A opção pelos jovens e o compromisso da Igreja, desde o Documento de Aparecida
Enquanto Igreja, é preciso abrir espaços de diálogo sobre direitos e deveres dos jovens, permitindo a sua atuação e engajamento efetivo nas comunidades e pastorais e, cuidando para que não haja fechamento das comunidades e desmotivação, aos jovens, por parte dos adultos que, em não poucos casos, impendem ou dificultam a participação deles. O Texto Base conclui a parte do Ver assim: “lamentamos as realidades em que lideranças adultas não garantem o acompanhamento e o apoio necessário aos agrupamentos juvenis. Esse acompanhamento é extremamente necessário para garantir processos de educação na fé que conduzam à maturidade cristã.”

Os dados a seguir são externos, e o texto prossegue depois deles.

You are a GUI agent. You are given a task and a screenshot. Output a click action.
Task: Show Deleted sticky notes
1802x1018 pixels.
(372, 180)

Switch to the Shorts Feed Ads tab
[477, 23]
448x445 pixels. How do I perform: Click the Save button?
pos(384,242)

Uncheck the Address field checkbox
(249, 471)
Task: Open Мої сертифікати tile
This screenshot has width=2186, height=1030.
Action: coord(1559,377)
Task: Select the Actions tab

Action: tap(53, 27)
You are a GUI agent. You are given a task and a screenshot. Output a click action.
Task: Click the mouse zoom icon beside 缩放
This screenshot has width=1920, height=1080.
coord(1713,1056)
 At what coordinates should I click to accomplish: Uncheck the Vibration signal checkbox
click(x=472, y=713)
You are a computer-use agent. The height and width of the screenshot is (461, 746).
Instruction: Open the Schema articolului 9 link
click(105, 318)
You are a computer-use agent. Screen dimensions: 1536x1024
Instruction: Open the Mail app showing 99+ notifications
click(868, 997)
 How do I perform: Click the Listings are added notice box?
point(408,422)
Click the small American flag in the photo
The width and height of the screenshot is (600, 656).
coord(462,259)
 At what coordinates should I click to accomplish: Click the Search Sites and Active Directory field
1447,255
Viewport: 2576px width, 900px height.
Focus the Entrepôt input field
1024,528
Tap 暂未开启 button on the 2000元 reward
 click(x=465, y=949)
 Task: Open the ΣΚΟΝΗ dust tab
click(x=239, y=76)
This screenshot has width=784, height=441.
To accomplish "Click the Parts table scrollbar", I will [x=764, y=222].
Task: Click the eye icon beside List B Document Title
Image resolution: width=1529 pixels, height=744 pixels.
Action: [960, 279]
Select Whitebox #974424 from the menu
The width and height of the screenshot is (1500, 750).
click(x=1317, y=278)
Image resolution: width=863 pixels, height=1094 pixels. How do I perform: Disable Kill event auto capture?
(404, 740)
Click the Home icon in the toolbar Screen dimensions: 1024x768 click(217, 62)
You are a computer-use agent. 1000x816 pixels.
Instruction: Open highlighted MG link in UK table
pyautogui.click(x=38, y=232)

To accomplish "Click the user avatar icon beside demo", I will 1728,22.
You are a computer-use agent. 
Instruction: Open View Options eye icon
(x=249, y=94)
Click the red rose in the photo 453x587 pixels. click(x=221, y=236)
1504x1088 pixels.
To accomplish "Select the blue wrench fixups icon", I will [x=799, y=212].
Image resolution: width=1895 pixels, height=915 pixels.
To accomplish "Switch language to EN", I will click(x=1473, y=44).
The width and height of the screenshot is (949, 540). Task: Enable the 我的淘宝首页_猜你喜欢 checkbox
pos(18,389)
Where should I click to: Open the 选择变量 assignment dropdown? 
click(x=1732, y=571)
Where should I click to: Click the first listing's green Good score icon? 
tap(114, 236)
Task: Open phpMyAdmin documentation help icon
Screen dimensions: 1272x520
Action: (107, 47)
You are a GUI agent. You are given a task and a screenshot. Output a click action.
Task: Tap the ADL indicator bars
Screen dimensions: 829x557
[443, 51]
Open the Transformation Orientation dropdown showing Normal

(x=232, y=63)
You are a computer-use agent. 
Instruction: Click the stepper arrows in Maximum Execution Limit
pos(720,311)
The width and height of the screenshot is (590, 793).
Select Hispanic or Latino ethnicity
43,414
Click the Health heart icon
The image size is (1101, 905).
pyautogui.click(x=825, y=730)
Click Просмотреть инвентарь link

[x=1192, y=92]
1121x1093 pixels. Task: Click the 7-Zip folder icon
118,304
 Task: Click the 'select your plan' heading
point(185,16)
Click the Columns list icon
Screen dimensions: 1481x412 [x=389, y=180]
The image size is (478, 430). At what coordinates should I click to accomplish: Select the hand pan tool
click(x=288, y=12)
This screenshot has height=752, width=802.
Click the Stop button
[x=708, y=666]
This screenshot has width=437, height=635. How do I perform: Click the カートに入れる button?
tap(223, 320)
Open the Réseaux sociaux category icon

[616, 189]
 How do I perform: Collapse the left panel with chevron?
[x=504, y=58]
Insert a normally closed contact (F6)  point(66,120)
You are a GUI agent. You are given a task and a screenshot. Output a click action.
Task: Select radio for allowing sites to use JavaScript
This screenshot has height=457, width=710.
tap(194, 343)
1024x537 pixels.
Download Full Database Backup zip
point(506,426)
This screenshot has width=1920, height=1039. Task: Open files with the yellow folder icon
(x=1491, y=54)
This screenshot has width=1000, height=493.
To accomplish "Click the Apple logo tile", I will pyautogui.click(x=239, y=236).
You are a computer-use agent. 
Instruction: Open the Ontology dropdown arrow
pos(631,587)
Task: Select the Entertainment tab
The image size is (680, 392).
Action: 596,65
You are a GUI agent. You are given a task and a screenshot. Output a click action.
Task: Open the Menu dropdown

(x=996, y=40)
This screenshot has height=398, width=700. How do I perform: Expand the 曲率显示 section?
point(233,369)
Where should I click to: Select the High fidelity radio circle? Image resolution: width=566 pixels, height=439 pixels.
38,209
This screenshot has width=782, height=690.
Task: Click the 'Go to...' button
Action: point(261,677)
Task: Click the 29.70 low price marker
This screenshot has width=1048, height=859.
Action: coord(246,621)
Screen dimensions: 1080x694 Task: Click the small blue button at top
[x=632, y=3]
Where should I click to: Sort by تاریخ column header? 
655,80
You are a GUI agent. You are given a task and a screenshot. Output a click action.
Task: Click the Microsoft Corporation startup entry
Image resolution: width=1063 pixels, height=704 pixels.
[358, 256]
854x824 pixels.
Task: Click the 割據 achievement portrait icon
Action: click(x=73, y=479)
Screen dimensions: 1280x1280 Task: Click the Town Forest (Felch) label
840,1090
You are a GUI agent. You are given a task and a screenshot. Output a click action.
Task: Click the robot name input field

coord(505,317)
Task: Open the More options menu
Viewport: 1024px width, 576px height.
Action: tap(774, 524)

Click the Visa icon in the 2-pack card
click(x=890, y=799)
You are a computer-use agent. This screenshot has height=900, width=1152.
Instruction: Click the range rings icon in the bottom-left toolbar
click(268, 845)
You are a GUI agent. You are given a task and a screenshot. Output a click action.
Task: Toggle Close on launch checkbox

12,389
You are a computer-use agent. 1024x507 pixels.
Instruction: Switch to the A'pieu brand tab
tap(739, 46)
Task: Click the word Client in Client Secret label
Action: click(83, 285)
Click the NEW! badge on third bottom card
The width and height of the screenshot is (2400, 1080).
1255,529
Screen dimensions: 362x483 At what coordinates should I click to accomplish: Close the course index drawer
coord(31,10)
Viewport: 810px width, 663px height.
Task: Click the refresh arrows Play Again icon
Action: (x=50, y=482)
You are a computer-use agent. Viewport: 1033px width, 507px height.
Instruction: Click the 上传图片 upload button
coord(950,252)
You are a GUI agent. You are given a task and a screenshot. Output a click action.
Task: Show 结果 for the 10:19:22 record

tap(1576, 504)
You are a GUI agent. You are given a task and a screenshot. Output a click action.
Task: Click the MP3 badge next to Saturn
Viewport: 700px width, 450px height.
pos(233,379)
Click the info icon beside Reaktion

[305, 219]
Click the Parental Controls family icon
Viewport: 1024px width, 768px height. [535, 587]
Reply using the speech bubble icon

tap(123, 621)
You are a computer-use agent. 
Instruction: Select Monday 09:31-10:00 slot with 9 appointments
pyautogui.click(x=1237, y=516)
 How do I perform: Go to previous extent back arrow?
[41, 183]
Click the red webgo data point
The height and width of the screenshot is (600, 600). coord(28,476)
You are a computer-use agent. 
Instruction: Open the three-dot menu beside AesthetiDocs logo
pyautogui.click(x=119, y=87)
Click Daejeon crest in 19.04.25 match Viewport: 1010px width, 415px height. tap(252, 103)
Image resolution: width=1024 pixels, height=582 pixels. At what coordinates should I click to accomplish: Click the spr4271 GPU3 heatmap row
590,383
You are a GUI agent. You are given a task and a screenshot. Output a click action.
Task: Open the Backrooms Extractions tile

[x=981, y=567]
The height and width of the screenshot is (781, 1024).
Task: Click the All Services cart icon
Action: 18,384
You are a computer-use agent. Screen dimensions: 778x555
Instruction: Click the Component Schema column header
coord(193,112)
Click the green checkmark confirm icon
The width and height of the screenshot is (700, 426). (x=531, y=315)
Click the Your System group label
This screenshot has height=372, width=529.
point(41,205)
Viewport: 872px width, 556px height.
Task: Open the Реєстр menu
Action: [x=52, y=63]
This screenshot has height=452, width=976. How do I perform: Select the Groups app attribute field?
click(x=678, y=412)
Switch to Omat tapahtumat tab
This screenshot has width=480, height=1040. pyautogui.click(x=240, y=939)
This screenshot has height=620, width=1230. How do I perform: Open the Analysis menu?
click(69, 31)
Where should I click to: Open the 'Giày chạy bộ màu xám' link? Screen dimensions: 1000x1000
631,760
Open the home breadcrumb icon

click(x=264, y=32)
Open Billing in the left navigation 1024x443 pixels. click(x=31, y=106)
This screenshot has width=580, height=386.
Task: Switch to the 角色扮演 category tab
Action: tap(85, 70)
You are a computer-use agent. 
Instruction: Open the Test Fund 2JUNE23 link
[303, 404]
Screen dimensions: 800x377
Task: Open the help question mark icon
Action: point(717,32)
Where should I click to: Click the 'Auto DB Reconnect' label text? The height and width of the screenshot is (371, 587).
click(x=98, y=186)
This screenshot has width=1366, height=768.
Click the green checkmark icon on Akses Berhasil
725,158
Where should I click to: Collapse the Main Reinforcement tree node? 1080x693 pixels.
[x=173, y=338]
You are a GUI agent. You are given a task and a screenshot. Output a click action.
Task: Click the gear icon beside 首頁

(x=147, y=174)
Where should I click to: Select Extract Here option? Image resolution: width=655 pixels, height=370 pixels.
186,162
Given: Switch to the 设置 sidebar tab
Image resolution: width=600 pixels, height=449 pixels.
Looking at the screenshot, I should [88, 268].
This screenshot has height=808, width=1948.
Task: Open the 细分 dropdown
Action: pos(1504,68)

Na próxima edição do Jornal Fonte serão apresentadas, resumidamente, as partes do Julgar e Agir do Texto Base da CF 2013. Todavia, apenas para recordar, o Documento de Aparecida, de forma breve (nº 446), sugeriu “algumas linhas de ação” da Igreja para com a juventude. São elas:
  1. Renovar (em estreita união com a família) a opção preferencial pelos jovens, dando novo impulso à Pastoral da Juventude nas comunidades eclesiais;
  2. Estimular os Movimentos eclesiais, convidando-os a colocar mais generosamente suas riquezas carismáticas, educativas e missionárias a serviço das Igrejas locais;
  3. Propor aos jovens o encontro com Jesus Cristo e seu seguimento na Igreja que lhes garanta a realização de sua dignidade, os estimule a formar sua personalidade, lhes proponha uma opção vocacional e os introduza na oração pessoal, na Lectio Divina, na frequência aos sacramentos, na direção espiritual e no apostolado;
  4. Privilegiar, na Pastoral da Juventude, processos de educação e amadurecimento na fé como resposta de sentido e orientação da vida e garantia de compromisso missionário;
  5. Implementar uma catequese atrativa para os jovens introduzindo-os no conhecimento do mistério de Cristo e mostrando-lhes a beleza da Eucaristia dominical;
  6. Uma verdadeira Pastoral da Juventude ajudará os jovens a se formarem, de maneira gradual, para a ação social e política e a mudança de estruturas, conforme a Doutrina Social da Igreja, fazendo própria a opção preferencial e evangélica pelos pobres e necessitados:
  7. Urgir a capacitação de jovens para que tenham oportunidades no mundo do trabalho e evitar que caiam na droga e na violência;
  8. Procurar maior sintonia entre o mundo adulto e o mundo juvenil nas metodologias pastorais;
  9. Assegurar a participação dos jovens em peregrinações, Jornadas nacionais e mundiais da Juventude com a devida preparação espiritual e missionária e a companhia de seus pastores.